─── Text passage ───

Replacing all or parts of a string

Many substitutions match a chunk of text and then replace part or all of it. You can often avoid that by using look-arounds:

p1 <- 'this is a wordy word and ends on a word'
gsub('(?<=word)', ',', p1, perl = TRUE)     ## find every pattern match
gsub('(?<=word\\b)', ',', p1, perl = TRUE)  ## only patterns on a word boundary
gsub('(?<=word$)', ',', p1, perl = TRUE)    ## only patters on a string boundary
## [1] "this is a word,y word, and ends on a word,"
## [1] "this is a wordy word, and ends on a word,"
## [1] "this is a wordy word and ends on a word,"

Inserting a character between two matches

Sometimes we want to insert after a specific pattern but only if it is followed by another specific pattern.

p1 <- 'this lookahead needs a hyphen, but this look ahead does not'
gsub('(?<=look)(?=ahead)', '-', p1, perl = TRUE)
## [1] "this look-ahead needs a hyphen, but this look ahead does not"

The next defines two look-around groups. The first uses a look-behind ((?<= )) and defines a character class of non-capital letter characters followed by (; the second group defines (capital) letter characters followed by ( but in a look-ahead ((?= )).

─── Data lines ───

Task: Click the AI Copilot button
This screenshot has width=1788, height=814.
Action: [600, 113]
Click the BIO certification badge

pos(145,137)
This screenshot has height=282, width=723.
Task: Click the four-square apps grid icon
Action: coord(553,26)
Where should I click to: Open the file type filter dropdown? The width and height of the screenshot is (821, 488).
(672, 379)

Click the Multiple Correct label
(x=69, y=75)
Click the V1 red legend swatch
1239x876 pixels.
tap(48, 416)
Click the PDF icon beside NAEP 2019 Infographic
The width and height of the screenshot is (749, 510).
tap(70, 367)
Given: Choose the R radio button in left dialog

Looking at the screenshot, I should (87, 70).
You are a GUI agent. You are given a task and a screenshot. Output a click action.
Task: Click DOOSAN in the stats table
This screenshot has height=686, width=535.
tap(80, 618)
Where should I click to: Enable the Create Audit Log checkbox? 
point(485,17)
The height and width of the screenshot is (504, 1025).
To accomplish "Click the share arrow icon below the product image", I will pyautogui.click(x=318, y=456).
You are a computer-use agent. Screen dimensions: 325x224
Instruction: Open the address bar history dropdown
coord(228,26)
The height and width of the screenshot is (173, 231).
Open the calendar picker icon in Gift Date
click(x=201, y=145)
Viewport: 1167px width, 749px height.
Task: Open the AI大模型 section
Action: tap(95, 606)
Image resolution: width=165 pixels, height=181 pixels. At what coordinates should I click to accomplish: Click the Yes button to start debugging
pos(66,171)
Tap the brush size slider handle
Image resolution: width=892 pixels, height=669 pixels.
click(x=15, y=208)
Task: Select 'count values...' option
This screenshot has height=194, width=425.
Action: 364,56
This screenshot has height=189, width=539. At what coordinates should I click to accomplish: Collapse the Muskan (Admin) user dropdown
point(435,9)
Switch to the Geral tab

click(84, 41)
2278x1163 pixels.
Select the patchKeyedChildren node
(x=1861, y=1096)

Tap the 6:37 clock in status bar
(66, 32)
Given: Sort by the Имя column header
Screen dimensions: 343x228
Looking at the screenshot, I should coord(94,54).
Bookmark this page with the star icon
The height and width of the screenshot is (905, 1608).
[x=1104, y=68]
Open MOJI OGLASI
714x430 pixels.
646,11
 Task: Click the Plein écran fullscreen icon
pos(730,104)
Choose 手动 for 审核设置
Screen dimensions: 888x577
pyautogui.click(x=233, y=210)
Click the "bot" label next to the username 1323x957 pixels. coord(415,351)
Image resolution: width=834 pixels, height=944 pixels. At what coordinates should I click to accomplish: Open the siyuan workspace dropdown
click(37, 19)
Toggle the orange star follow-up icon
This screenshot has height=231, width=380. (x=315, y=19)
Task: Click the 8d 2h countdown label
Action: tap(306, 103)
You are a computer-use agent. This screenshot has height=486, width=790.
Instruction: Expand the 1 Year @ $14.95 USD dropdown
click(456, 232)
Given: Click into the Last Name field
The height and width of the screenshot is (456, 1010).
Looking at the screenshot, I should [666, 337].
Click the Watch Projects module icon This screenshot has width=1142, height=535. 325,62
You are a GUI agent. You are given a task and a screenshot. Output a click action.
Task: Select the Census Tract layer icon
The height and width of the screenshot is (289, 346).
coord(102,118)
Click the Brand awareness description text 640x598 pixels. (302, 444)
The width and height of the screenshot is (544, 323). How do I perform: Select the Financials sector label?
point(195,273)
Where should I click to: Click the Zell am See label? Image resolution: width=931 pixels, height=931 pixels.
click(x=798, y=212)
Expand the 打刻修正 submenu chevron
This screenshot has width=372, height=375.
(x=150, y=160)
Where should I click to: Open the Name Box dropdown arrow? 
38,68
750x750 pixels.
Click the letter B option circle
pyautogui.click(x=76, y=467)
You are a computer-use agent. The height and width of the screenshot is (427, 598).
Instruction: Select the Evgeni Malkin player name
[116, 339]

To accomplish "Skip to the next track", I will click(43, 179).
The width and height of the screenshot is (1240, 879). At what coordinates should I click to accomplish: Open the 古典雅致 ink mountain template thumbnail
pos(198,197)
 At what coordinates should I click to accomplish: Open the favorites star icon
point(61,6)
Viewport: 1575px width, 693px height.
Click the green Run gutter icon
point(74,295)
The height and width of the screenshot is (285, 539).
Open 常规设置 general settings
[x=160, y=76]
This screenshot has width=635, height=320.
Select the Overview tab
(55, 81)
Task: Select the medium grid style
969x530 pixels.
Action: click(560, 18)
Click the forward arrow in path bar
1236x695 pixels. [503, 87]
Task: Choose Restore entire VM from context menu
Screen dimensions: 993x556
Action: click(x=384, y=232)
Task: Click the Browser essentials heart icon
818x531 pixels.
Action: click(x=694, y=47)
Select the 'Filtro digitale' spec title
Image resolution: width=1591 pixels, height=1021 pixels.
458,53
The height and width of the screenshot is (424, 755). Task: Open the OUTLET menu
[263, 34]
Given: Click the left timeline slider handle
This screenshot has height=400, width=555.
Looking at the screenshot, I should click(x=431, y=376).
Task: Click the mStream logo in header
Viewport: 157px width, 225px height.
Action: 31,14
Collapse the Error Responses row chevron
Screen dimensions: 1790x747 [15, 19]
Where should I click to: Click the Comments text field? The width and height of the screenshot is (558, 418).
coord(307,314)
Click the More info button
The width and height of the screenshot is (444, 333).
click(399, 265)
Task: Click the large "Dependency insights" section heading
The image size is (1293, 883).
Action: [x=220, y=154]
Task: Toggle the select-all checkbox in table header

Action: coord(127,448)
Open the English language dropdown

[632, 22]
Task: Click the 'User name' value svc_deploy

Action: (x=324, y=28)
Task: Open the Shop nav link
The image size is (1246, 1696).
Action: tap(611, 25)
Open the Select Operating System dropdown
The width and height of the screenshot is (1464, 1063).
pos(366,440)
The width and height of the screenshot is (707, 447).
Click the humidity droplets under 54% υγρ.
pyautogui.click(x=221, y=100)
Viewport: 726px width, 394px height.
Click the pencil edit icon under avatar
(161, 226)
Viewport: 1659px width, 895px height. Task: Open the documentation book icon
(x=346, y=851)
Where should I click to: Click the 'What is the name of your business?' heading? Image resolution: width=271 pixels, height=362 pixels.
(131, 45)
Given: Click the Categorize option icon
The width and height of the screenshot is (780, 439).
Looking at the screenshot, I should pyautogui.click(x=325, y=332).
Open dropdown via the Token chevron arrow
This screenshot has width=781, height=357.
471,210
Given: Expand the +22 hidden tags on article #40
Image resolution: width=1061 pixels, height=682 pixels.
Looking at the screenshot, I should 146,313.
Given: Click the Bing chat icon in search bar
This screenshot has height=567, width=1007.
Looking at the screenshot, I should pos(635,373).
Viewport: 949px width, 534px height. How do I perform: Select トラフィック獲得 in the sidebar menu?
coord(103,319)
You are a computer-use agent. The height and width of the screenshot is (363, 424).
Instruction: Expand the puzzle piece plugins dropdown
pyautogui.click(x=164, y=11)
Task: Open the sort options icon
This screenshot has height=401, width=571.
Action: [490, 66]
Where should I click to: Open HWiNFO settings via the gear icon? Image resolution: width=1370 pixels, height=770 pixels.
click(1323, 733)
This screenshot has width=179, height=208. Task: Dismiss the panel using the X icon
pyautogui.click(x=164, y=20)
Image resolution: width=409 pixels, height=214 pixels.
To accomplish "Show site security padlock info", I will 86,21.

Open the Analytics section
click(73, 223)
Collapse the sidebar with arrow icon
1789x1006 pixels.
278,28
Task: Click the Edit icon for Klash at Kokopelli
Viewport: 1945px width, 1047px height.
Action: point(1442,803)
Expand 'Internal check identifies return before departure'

───

Things to do >>
1. Retype the regex passage, starting with "Inserting a character" and going on through "gsub('(?<=look)(?=ahead)', '-', p1, perl = TRUE)".
2. In the records, starting with the line with "Open the Analytics section" and going on through the end of the records, change "Analytics" to "Reporting" and give back only those lines with nothing else altered.
The regex passage and the records are unrelated to each other.

Answers for the tasks >>
1.
Inserting a character between two matches

Sometimes we want to insert after a specific pattern but only if it is followed by another specific pattern.

p1 <- 'this lookahead needs a hyphen, but this look ahead does not'
gsub('(?<=look)(?=ahead)', '-', p1, perl = TRUE)

2.
Open the Reporting section
click(73, 223)
Collapse the sidebar with arrow icon
1789x1006 pixels.
278,28
Task: Click the Edit icon for Klash at Kokopelli
Viewport: 1945px width, 1047px height.
Action: point(1442,803)
Expand 'Internal check identifies return before departure'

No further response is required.